I really don’t see how LL can afford the manpower to stop this. You can pretty much guarantee that whatever defense they put in place, someone will circumvent it in a matter of days, likely hours. Then, where will all this have gotten you except for a buttload of restrictions that give you less freedoms than you had before? What will you do when the very next week another friend gets ripped off and you realize that all of this was in vain?
Software and movie and music companies have been trying for years and so far it’s a (very) losing battle. I just don’t see a virtual sex toy or painted skin that anyone with a free graphics program can make as being anywhere close to the same level. What you expect LL to do is next to impossible and I doubt they’re the big monster that some of you portray them as.

Prokofy Neva September 26, 2009 at 7:57 pm  (Quote)

Of course, Cindy Claveau herself has run a club called Archan, and a store called Cyn City, and surely she’s not going to pretend these had nothing to do with pixel sex, so she’s being awfully disingenuous here.

The solutions she’s proposing are almost as bad as the rampant copyright and lack of respect of IP incited by the Linden copyleftists — only from the other extreme. It introduces a creator autocracy where only skilled craftsmen in a guild approved by the platform providers, like latter-day Medicis, can participate in the economy, and all those with free accounts or people without credit cards (many of those outside of North America) cannot enter the market even at its lowest levels of amateur content.

There has to be a better way, and it does start with the Lindens disciplining their own cynical and extremist code cave — the very people in charge of security who themselves used the hackers’ third-party opensource viewers which inevitably incite or cause copyright theft with all their “special features”.

The Lindens make people register to view porn on the adult grid and register their credit cards to buy land, but any teenage code kiddy can hack a viewer and log on and steal everything with copybot and builderbot without having to register himself or his lovely creation, with the Linden overlords beaming at him in the sandbox the whole time.

There is something sick about making hard-working merchants have to put up and chase thousands of DMCA takedown notices when the thing that needs taking down is the third-party viewers.
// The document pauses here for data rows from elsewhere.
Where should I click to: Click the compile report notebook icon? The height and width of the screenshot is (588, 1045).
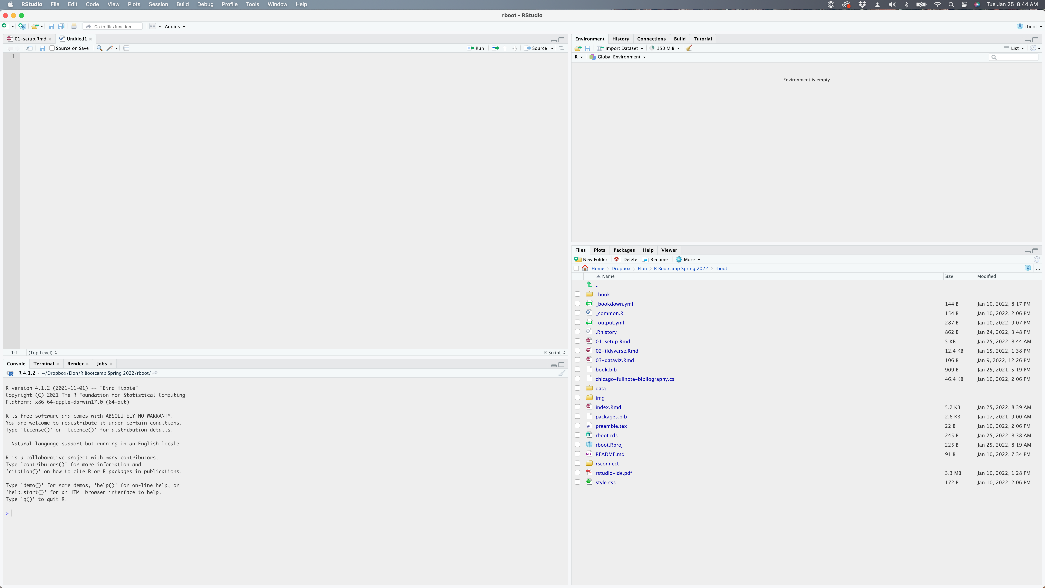tap(126, 48)
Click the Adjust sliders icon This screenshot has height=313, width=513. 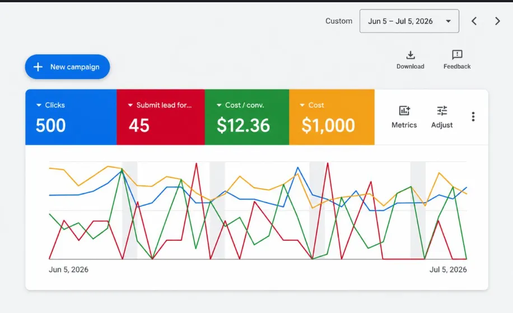pos(442,110)
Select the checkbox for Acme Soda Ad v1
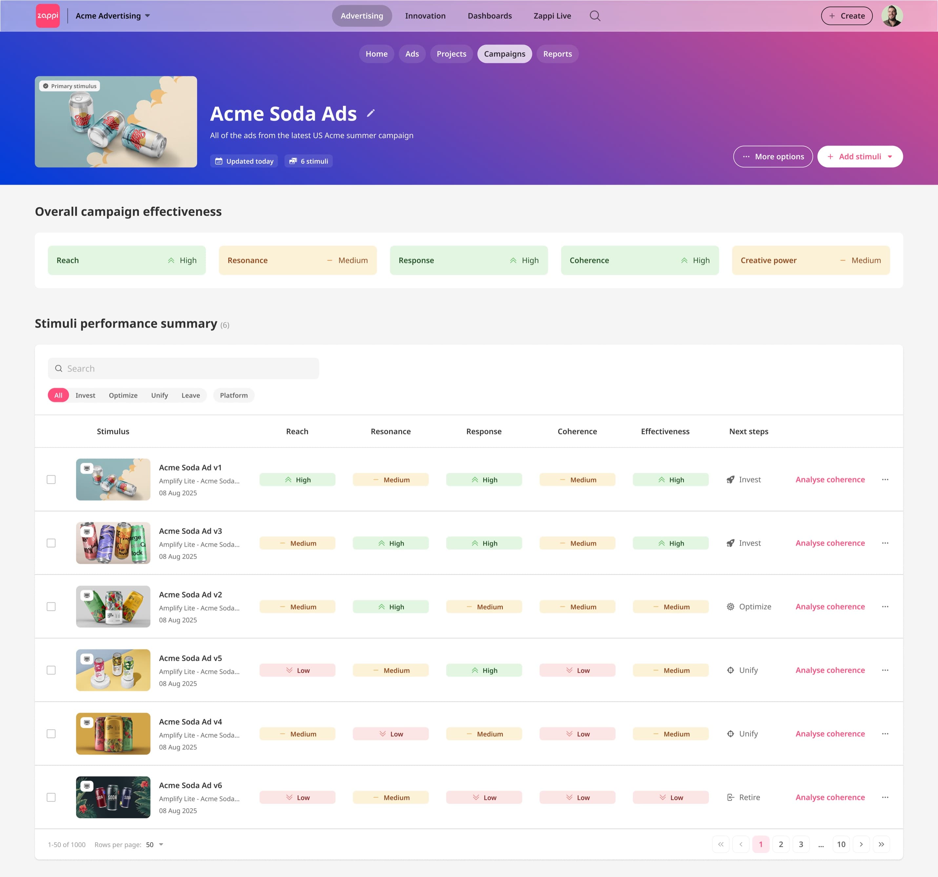The height and width of the screenshot is (877, 938). pos(51,479)
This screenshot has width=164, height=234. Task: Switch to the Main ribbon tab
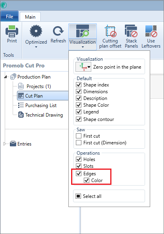coord(30,17)
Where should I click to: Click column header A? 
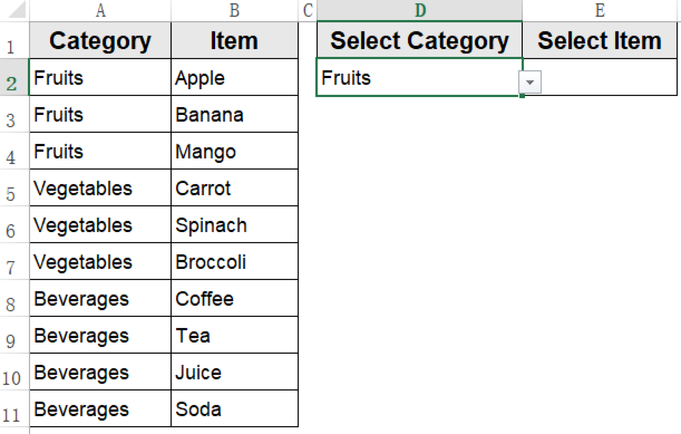pyautogui.click(x=100, y=10)
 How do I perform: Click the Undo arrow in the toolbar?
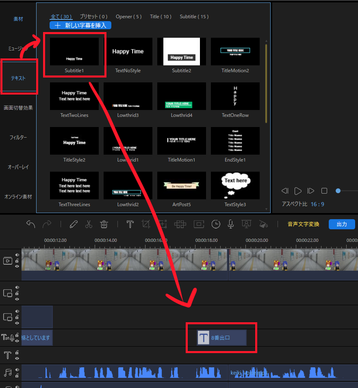pyautogui.click(x=30, y=224)
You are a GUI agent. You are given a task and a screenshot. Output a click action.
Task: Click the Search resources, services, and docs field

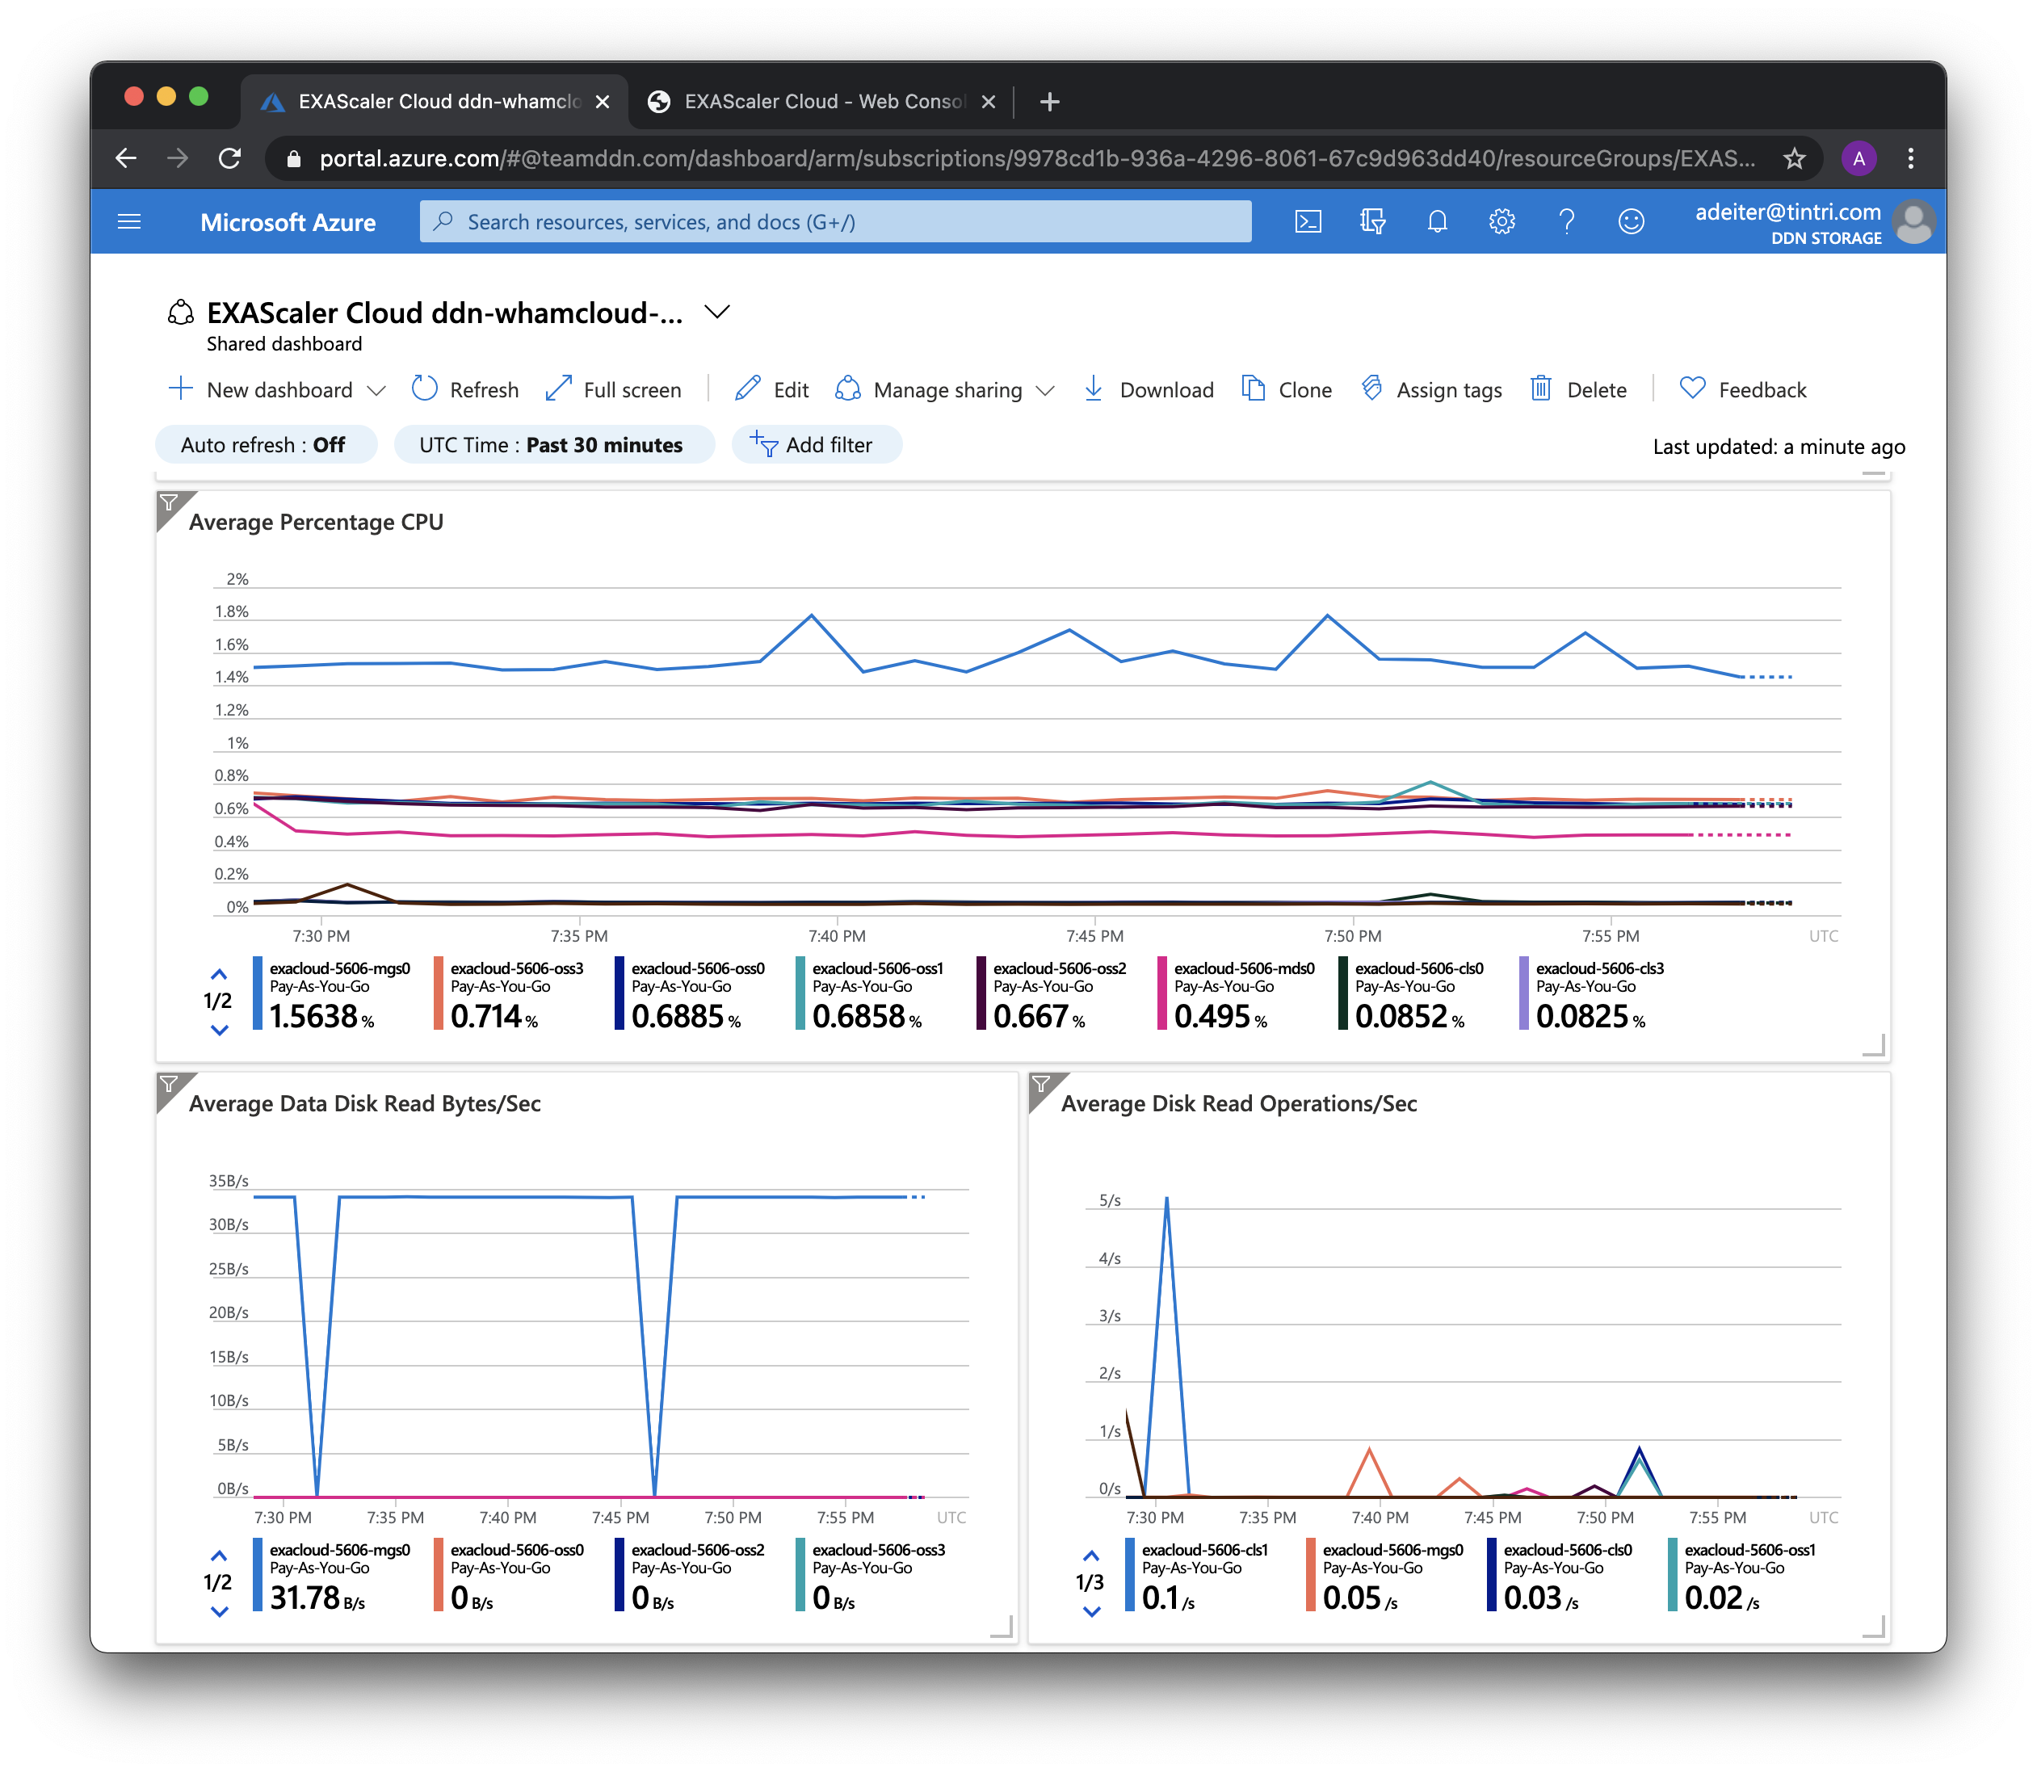coord(836,222)
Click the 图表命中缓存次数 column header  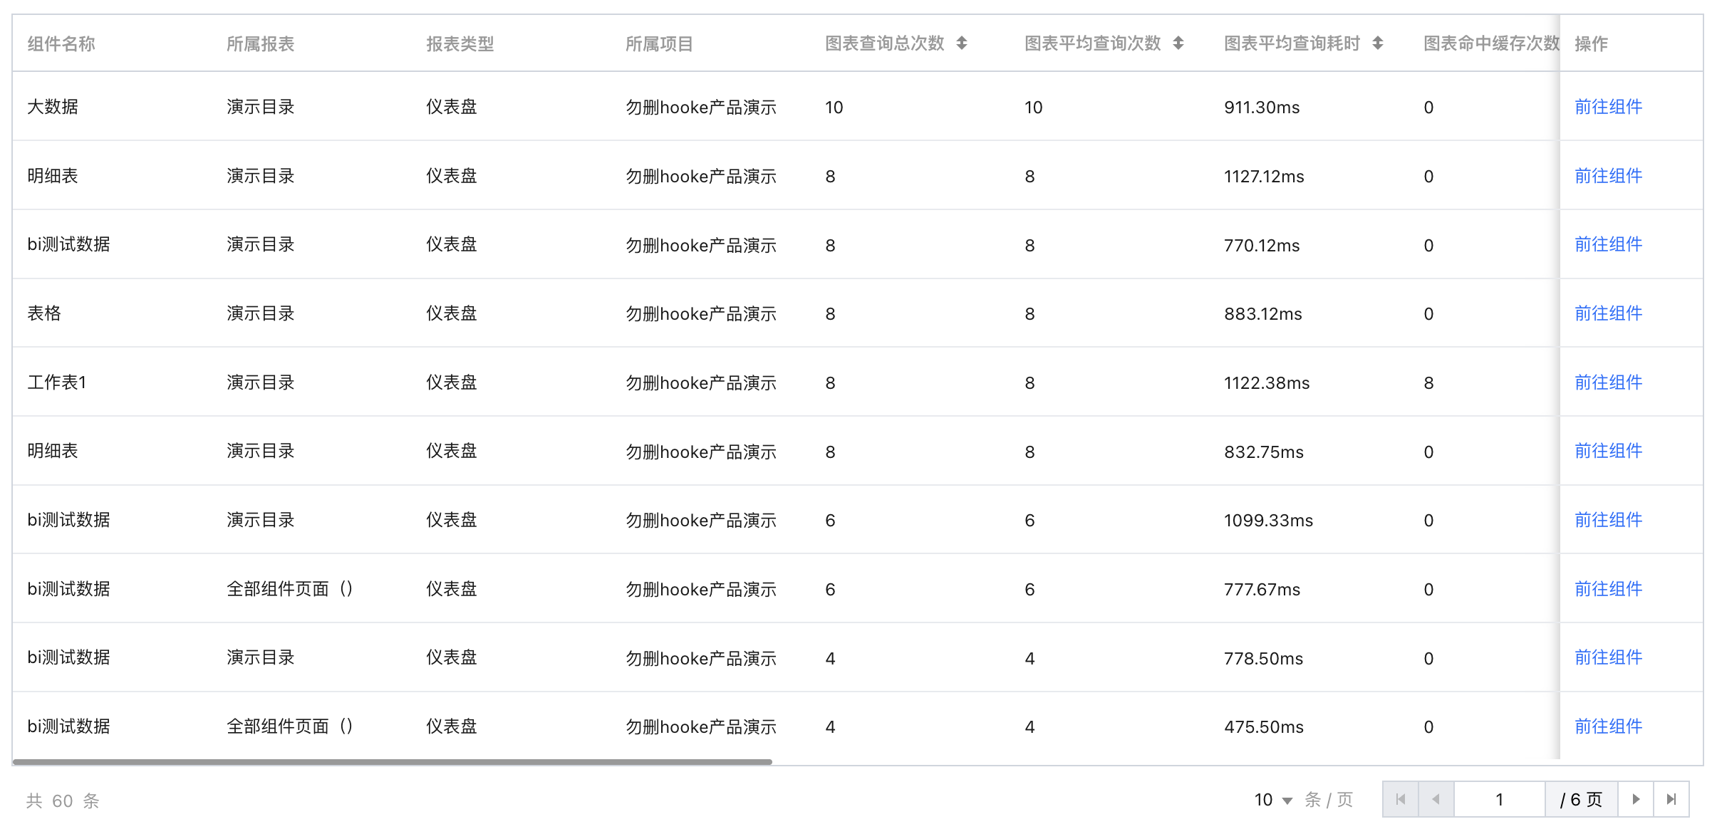pyautogui.click(x=1490, y=43)
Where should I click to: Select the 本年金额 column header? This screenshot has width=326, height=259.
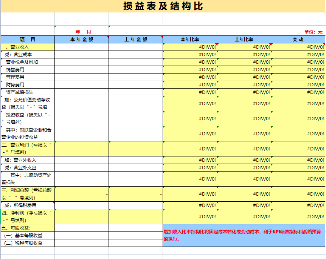click(x=81, y=38)
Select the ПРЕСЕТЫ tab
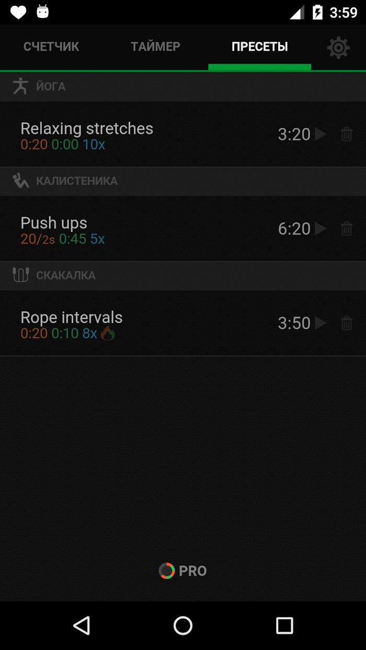Screen dimensions: 366x650 pyautogui.click(x=260, y=47)
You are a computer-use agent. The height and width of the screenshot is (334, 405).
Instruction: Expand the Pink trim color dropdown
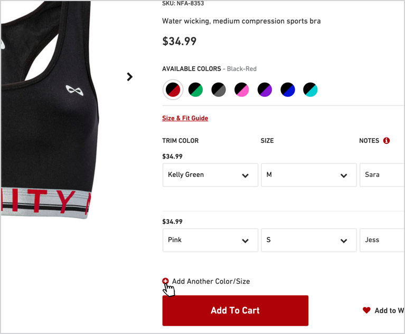click(210, 240)
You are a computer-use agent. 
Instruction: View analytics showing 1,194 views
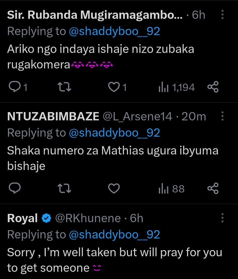pos(176,88)
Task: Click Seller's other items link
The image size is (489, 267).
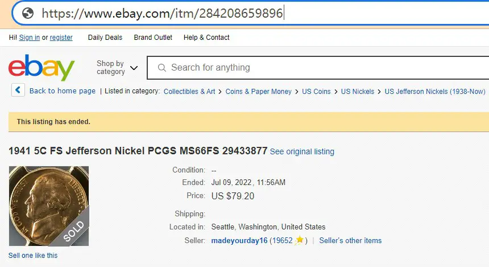Action: point(350,240)
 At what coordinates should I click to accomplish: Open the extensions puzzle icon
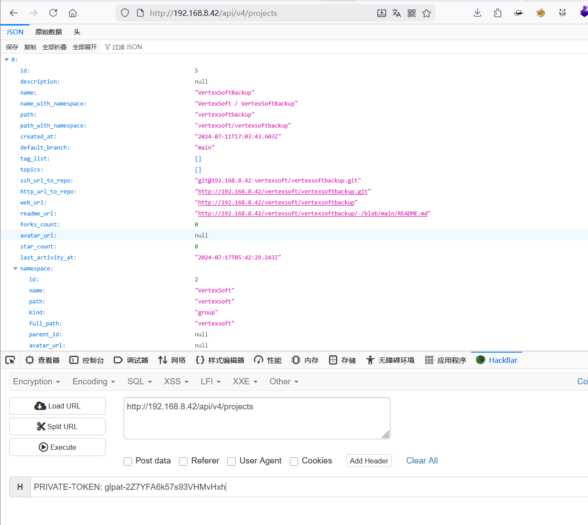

And no, the problem isn’t that “if you can see it you can copy it”. We got all that the first million times you geeks told us that. I’m glad Lum is at least intelligent enough to understand this is a *political* problem and one with therefore *political* solutions. It’s about psychology, too.

http://secondthoughts.typepad.com/second_thoughts/2009/07/open-source-shakedown-why-i-do-not-believe-it-is-technically-impossible-to-secure-digital-ip.html

BTW, I don’t like this new layout, and I don’t like Lum’s behaviour lately, either, and Lum is free to apologize to me at any time.

JuJutsu September 27, 2009 at 6:55 am  (Quote)

…I don’t like Lum’s behaviour lately, either, and Lum is free to apologize to me at any time.

I agree, it was cruel for him to post that Microsoft video.